**DIRECTIONS FOR THIS TASK:**
Copy exactly, and only, the lines between the start of the entries below and the line containing "[Universidad Autónoma de", both inclusive. Omit pictures.

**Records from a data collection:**
◆ ◆ ◆ ◆ ◆
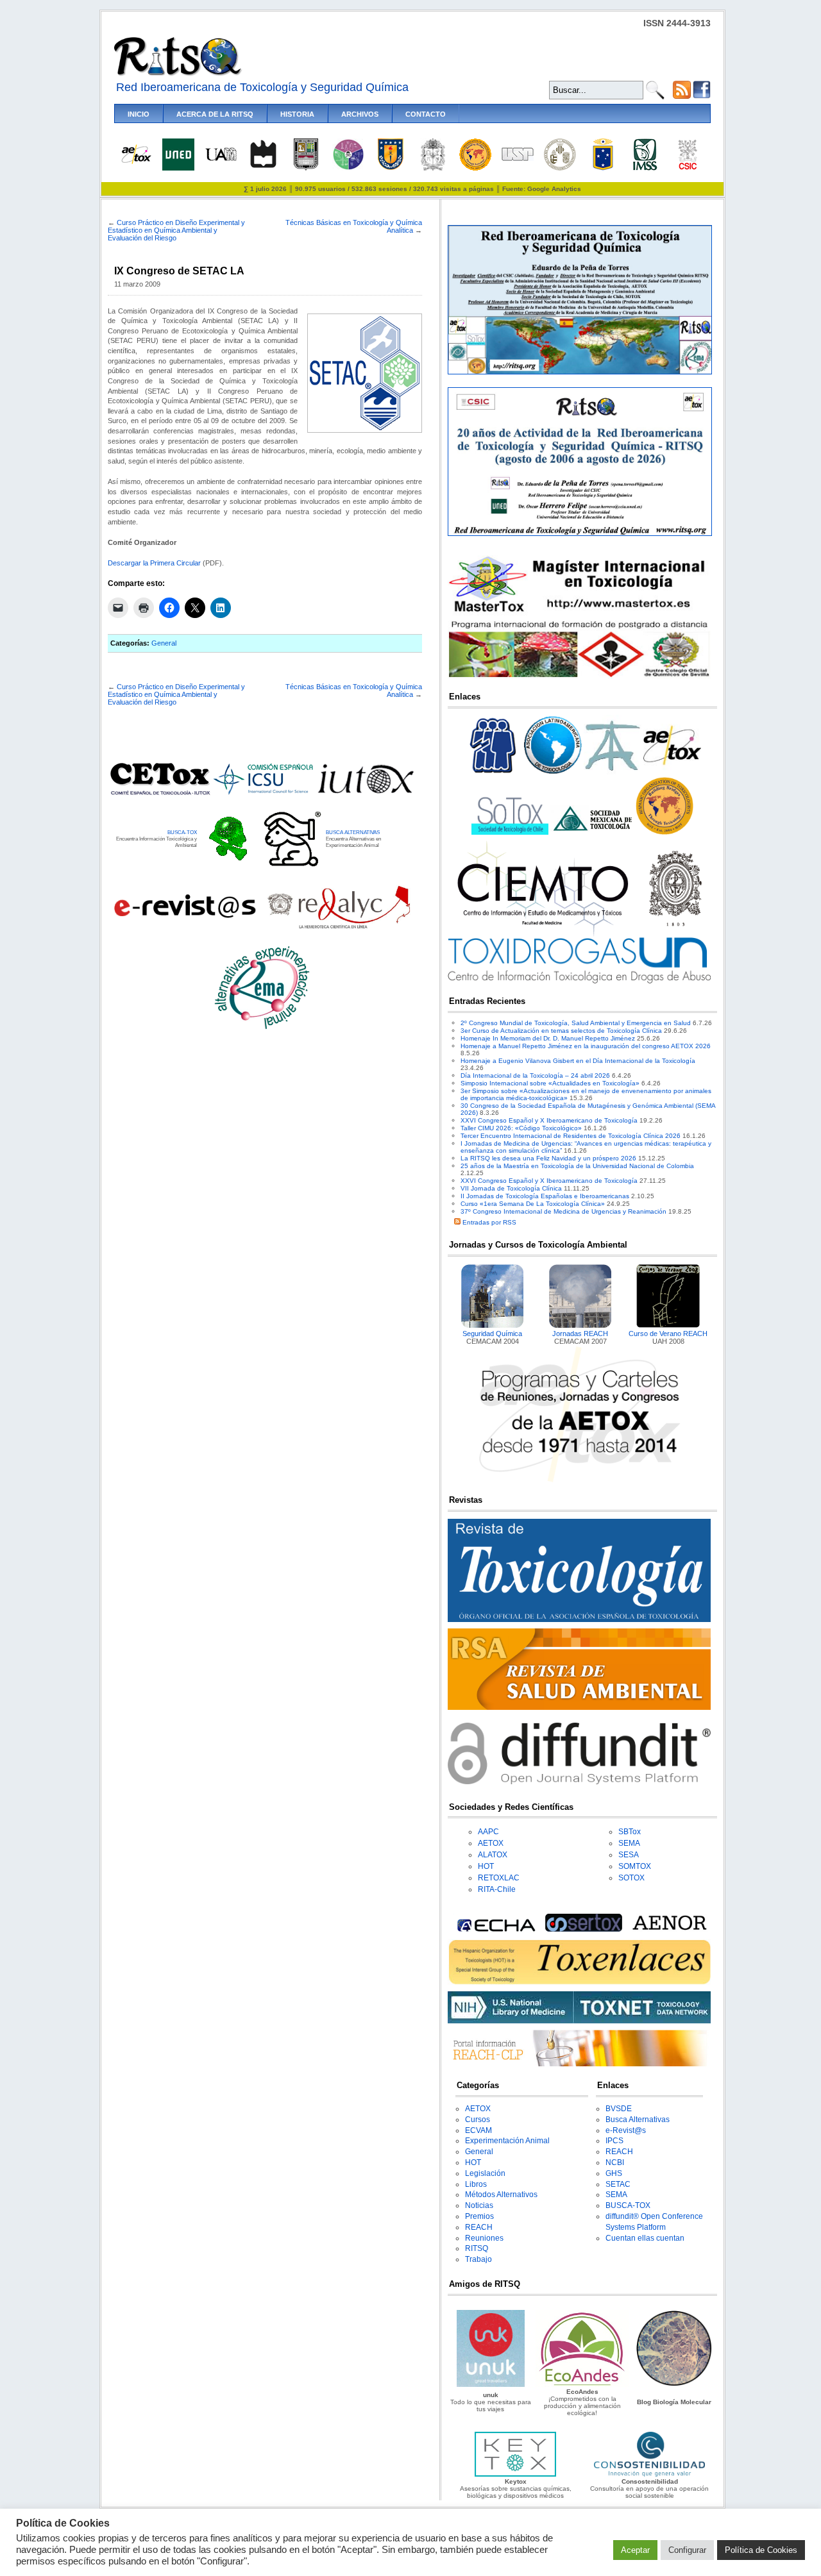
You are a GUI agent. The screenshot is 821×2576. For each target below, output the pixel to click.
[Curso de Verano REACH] (668, 1326)
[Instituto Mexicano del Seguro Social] (644, 168)
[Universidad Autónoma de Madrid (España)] (221, 158)
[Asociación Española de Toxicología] (136, 162)
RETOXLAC (499, 1877)
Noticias (479, 2205)
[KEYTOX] (515, 2474)
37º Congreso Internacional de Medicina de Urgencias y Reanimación (563, 1211)
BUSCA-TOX (182, 832)
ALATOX (492, 1854)
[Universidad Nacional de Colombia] (433, 168)
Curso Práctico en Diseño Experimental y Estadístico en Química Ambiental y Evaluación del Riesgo (176, 230)
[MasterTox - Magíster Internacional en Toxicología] (579, 676)
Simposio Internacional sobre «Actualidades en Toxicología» (550, 1083)
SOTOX (631, 1877)
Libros (476, 2184)
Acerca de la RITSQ (214, 114)
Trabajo (478, 2259)
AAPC (488, 1831)
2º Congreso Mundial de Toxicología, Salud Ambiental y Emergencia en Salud (576, 1022)
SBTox (629, 1831)
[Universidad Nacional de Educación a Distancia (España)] (178, 168)
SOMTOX (634, 1866)
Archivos (359, 114)
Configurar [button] (687, 2550)
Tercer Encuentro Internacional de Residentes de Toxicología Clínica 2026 (571, 1135)
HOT (486, 1866)
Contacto (425, 114)
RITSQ (476, 2248)
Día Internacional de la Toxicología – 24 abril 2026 (535, 1075)
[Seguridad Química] (493, 1326)
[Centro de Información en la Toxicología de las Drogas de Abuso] (579, 981)
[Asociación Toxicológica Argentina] (612, 773)
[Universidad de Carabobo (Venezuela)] (306, 168)
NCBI (614, 2162)
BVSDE (618, 2108)
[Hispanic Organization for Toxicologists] (664, 832)
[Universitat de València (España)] (560, 168)
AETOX (491, 1843)
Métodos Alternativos (501, 2194)
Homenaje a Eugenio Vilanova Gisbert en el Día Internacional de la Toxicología (578, 1060)
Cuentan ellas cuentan (644, 2238)
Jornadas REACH (580, 1333)
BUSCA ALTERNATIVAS (353, 832)
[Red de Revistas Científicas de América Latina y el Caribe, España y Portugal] (338, 927)
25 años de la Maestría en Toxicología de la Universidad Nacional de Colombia (577, 1165)
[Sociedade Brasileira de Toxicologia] (493, 773)
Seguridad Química (492, 1333)
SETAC (618, 2184)
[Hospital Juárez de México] (348, 168)
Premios (479, 2216)
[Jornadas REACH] (580, 1326)
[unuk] (490, 2384)
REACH (479, 2227)
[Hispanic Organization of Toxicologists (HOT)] (475, 168)
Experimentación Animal (507, 2140)
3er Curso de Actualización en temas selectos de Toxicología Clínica (561, 1030)
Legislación (485, 2173)
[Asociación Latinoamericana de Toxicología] (553, 773)
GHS (613, 2173)
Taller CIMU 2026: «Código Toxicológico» (521, 1128)
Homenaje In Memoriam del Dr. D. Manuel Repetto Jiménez (548, 1038)
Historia (297, 114)
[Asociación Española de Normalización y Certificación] (672, 1929)
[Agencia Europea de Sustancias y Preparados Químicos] (494, 1929)
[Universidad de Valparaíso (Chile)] (603, 168)
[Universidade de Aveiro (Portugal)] (263, 168)
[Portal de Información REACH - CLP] (579, 2064)
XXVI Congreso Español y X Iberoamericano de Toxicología (549, 1120)
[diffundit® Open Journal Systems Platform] (579, 1782)
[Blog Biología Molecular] (674, 2384)
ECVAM (478, 2130)
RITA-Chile (497, 1889)
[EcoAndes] (582, 2384)
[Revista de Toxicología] (579, 1619)
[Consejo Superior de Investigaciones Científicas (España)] (687, 168)
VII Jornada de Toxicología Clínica (511, 1188)
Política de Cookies (761, 2550)
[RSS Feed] (682, 96)
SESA (628, 1854)
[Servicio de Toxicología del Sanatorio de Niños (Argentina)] (584, 1929)
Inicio (138, 114)
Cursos (477, 2119)
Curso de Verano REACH (668, 1333)
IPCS (614, 2140)
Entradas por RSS (488, 1222)
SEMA (629, 1843)
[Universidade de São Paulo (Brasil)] (518, 158)
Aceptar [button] (635, 2550)
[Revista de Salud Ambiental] (579, 1707)
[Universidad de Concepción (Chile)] (390, 168)
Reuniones (484, 2238)
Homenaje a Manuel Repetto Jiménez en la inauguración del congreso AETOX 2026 (586, 1046)
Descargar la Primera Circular (154, 563)
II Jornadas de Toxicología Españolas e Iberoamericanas (545, 1196)
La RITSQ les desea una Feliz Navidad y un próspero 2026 (548, 1158)
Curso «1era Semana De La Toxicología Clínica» (533, 1203)
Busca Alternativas (637, 2119)
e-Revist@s (625, 2130)
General (163, 643)
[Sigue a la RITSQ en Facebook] (702, 96)
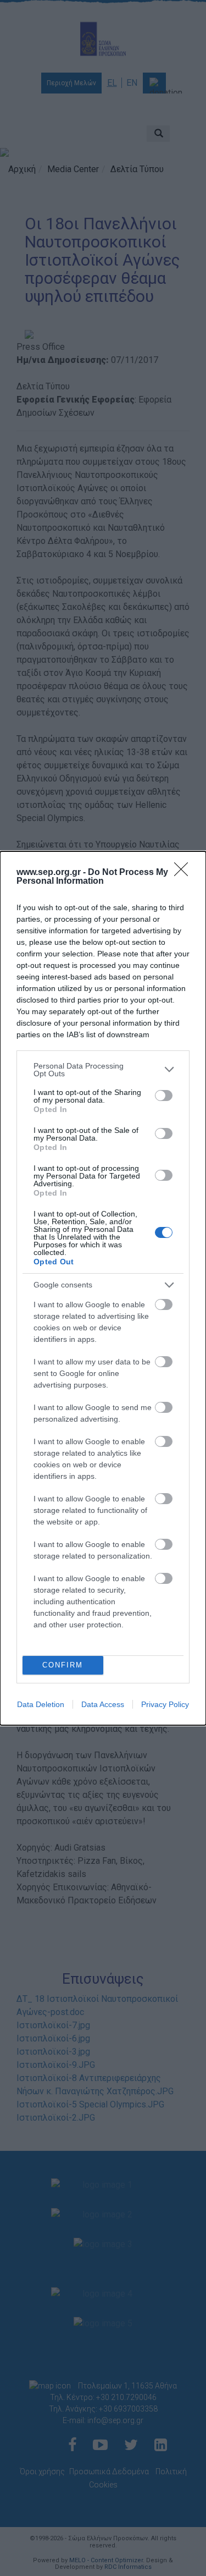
◆ ◆ ◆ ◆ ◆
**ANSWER FOR THE TASK:**
You are a GUI agent. The screenshot is 821×2576. For each target below, output the pixel to click.
[Curso de Verano REACH] (668, 1326)
[Instituto Mexicano del Seguro Social] (644, 168)
[Universidad Autónoma de Madrid (España)] (221, 158)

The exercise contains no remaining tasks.